[Data listing — start]

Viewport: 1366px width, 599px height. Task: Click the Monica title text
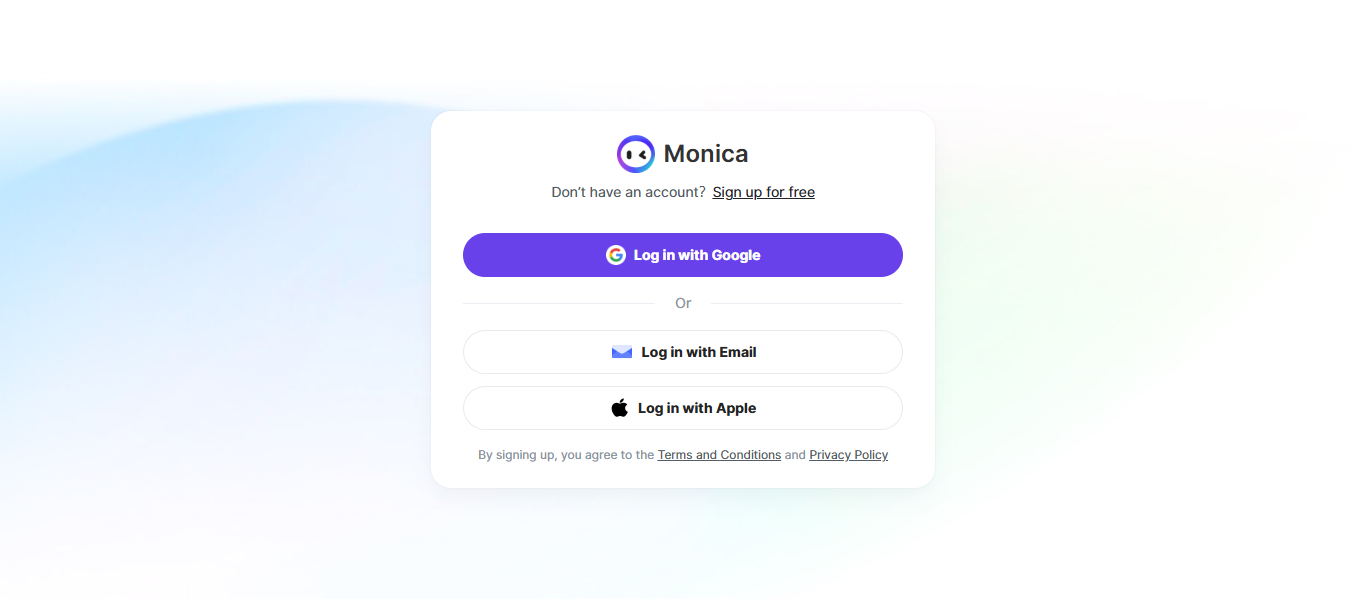point(706,154)
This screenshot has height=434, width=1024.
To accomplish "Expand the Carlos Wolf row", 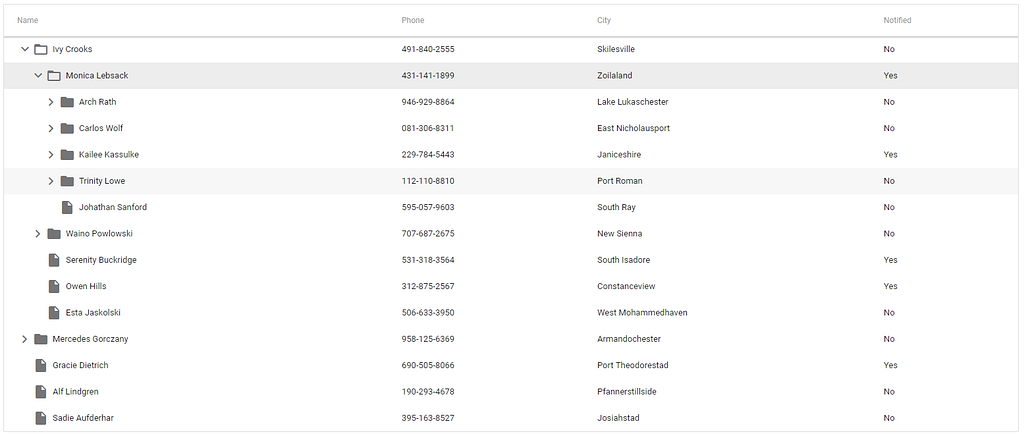I will click(51, 129).
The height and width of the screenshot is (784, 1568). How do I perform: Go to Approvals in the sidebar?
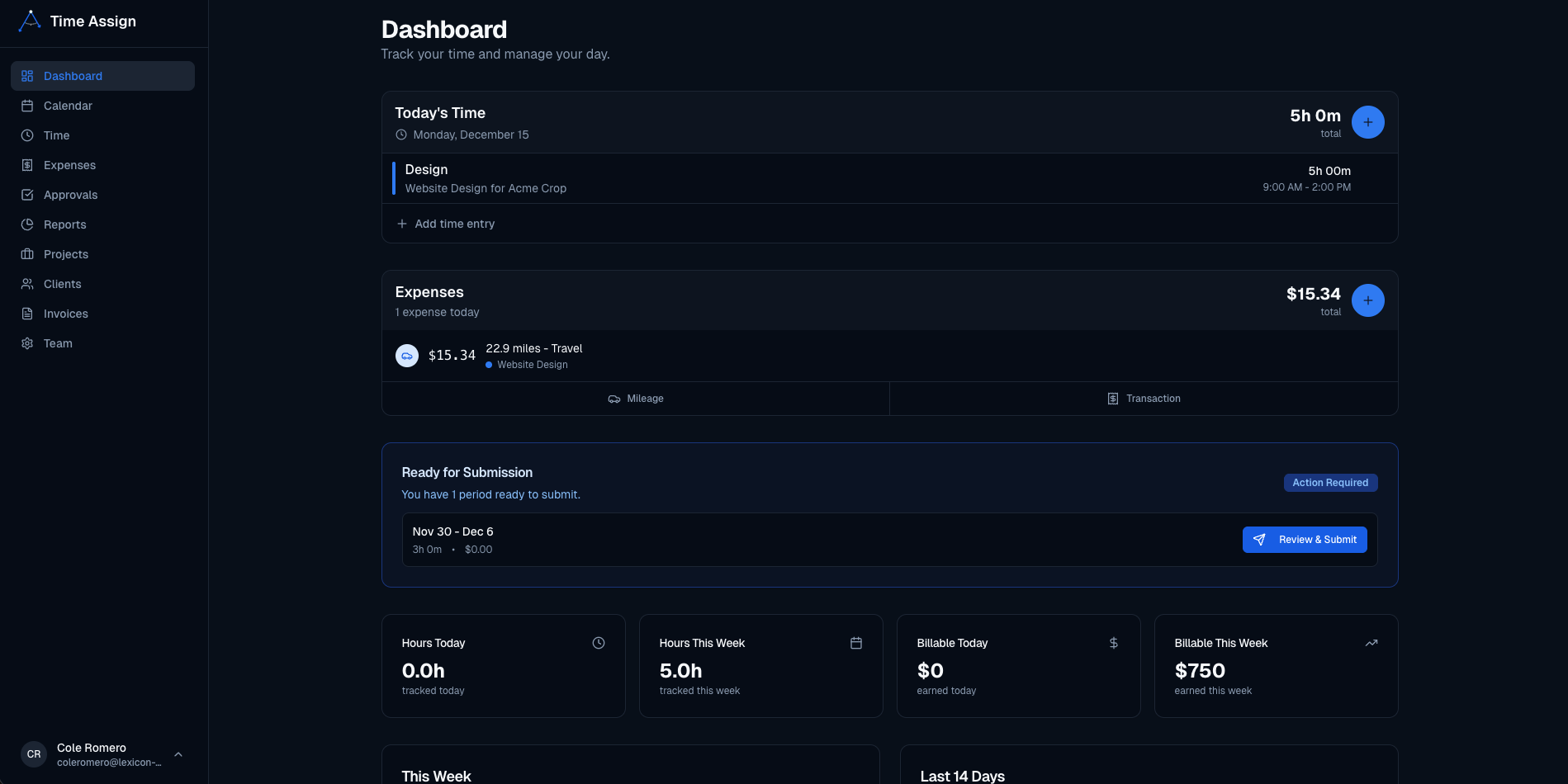70,195
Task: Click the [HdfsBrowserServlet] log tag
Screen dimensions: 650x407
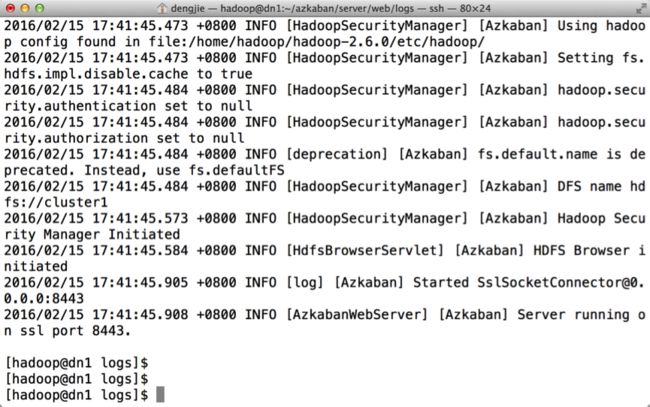Action: pos(365,250)
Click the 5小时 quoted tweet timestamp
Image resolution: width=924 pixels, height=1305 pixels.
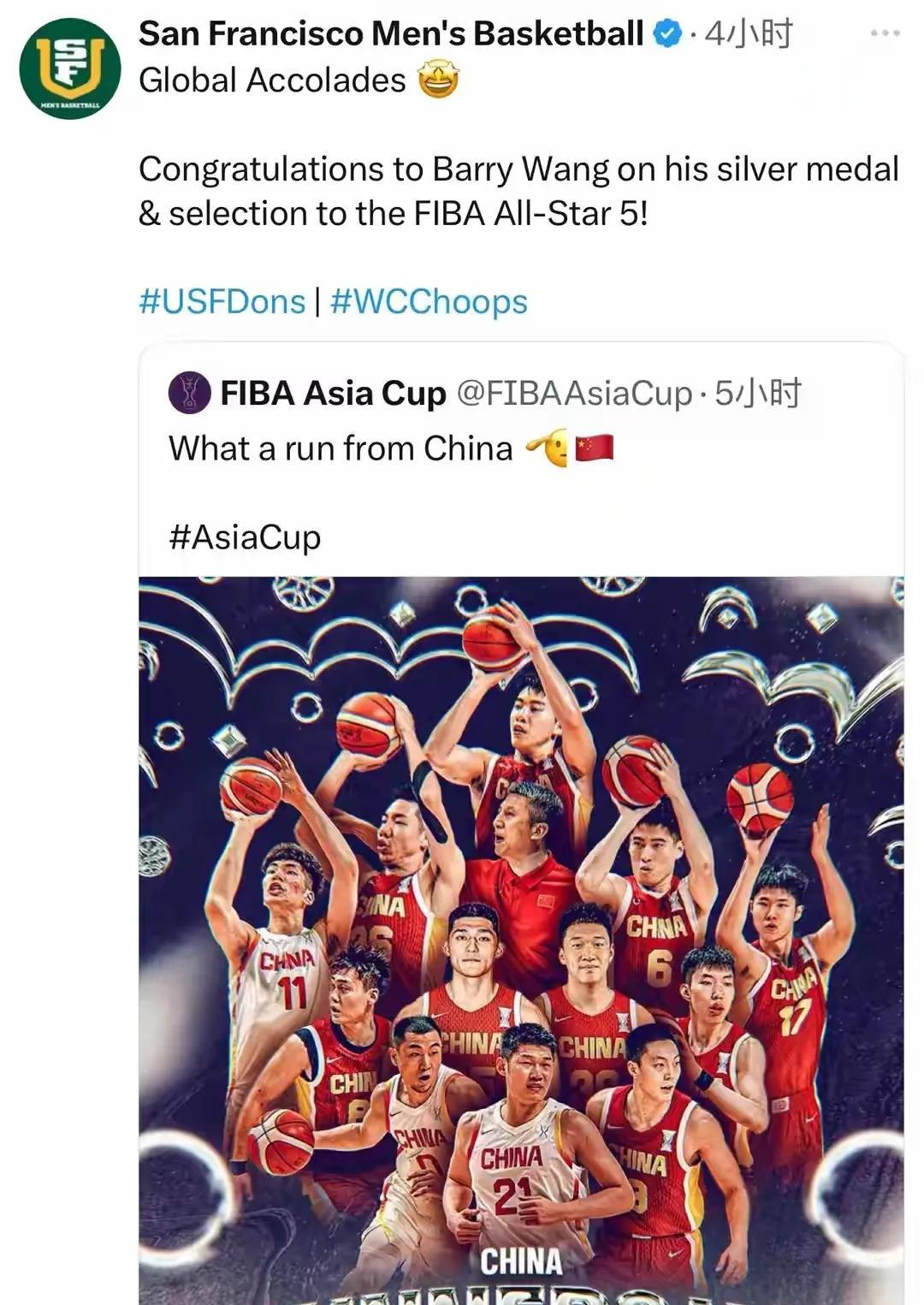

[Data listing — finish]

◆ Problem details
Starting at the line that contains "Task: Click the [HdfsBrowserServlet] log tag", restate every line through the end of the records exactly as written, but leave the pictures out.

◆ Output for this exercise
Task: Click the [HdfsBrowserServlet] log tag
Screen dimensions: 650x407
Action: pos(365,250)
Click the 5小时 quoted tweet timestamp
Image resolution: width=924 pixels, height=1305 pixels.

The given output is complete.